─── Record excerpts ───

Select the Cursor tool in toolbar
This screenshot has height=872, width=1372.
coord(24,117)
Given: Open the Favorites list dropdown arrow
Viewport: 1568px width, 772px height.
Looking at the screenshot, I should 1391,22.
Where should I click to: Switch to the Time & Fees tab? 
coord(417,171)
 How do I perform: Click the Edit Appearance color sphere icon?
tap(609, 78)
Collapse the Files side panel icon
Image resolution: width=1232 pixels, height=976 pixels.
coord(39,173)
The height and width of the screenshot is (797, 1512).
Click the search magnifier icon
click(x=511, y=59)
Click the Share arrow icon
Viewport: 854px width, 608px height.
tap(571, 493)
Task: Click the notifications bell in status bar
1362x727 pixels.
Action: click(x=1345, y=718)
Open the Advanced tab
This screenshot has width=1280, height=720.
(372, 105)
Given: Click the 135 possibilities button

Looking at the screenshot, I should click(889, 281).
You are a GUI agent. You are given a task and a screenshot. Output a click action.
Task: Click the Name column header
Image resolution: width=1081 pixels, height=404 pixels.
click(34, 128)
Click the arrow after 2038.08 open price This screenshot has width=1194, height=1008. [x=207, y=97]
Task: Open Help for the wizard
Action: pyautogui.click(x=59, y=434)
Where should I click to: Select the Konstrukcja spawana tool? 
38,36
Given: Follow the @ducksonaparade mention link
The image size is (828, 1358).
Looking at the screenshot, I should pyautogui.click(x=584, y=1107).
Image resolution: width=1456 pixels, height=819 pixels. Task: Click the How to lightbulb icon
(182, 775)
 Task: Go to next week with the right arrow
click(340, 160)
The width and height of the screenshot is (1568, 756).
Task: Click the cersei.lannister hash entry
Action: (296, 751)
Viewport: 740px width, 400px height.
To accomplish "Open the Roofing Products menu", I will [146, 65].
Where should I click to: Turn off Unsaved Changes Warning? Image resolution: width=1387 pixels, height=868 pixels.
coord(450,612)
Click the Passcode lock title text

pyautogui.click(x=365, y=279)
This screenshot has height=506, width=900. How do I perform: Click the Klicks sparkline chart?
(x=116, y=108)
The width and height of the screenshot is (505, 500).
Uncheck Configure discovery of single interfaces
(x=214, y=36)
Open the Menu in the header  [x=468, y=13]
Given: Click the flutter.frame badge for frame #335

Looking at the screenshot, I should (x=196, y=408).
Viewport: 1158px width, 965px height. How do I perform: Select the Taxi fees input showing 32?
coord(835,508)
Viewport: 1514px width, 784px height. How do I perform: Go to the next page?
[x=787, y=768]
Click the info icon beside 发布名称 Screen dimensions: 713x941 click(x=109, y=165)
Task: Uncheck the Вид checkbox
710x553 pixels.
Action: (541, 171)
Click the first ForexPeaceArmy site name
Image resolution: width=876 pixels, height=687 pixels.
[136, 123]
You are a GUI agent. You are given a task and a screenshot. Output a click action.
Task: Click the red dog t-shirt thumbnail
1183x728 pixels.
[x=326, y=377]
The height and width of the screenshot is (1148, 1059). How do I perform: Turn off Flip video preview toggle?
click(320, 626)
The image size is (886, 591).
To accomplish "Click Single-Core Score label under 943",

───

Instructions to follow: Go through the records line by line, and copy each line that holds the string "accomplish".

Response below:
To accomplish "Open the Roofing Products menu", I will [146, 65].
To accomplish "Click Single-Core Score label under 943",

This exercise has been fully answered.